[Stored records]

——————————

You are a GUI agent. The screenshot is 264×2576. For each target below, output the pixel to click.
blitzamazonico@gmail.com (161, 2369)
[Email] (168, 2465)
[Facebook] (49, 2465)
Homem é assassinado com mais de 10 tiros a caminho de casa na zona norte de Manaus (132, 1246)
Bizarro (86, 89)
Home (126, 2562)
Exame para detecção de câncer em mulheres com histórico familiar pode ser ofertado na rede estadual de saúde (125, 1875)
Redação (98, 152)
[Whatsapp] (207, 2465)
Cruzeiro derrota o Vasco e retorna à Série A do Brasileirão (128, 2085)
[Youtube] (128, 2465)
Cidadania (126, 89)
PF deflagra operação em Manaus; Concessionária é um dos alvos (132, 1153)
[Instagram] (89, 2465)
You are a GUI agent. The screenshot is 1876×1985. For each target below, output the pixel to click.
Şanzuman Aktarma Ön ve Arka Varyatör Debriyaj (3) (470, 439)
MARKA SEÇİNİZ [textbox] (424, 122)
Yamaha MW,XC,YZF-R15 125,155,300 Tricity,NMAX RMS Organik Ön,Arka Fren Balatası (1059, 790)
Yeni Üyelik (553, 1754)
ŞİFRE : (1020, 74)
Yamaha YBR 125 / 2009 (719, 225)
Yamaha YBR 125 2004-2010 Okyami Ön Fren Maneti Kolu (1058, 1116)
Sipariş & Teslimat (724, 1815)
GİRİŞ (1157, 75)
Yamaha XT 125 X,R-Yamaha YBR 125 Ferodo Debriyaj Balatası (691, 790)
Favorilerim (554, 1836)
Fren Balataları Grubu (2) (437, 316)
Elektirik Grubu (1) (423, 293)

——————————

### DESCRIPTION OF THE TASK
Repeat all the records without altering a single word.

### RESULT OF THIS EXERCISE
You are a GUI agent. The screenshot is 264×2576. For each target below, output the pixel to click.
blitzamazonico@gmail.com (161, 2369)
[Email] (168, 2465)
[Facebook] (49, 2465)
Homem é assassinado com mais de 10 tiros a caminho de casa na zona norte de Manaus (132, 1246)
Bizarro (86, 89)
Home (126, 2562)
Exame para detecção de câncer em mulheres com histórico familiar pode ser ofertado na rede estadual de saúde (125, 1875)
Redação (98, 152)
[Whatsapp] (207, 2465)
Cruzeiro derrota o Vasco e retorna à Série A do Brasileirão (128, 2085)
[Youtube] (128, 2465)
Cidadania (126, 89)
PF deflagra operação em Manaus; Concessionária é um dos alvos (132, 1153)
[Instagram] (89, 2465)
You are a GUI agent. The screenshot is 1876×1985. For each target below, output the pixel to click.
Şanzuman Aktarma Ön ve Arka Varyatör Debriyaj (3) (470, 439)
MARKA SEÇİNİZ [textbox] (424, 122)
Yamaha MW,XC,YZF-R15 125,155,300 Tricity,NMAX RMS Organik Ön,Arka Fren Balatası (1059, 790)
Yeni Üyelik (553, 1754)
ŞİFRE : (1020, 74)
Yamaha YBR 125 / 2009 (719, 225)
Yamaha YBR 125 2004-2010 Okyami Ön Fren Maneti Kolu (1058, 1116)
Sipariş & Teslimat (724, 1815)
GİRİŞ (1157, 75)
Yamaha XT 125 X,R-Yamaha YBR 125 Ferodo Debriyaj Balatası (691, 790)
Favorilerim (554, 1836)
Fren Balataları Grubu (2) (437, 316)
Elektirik Grubu (1) (423, 293)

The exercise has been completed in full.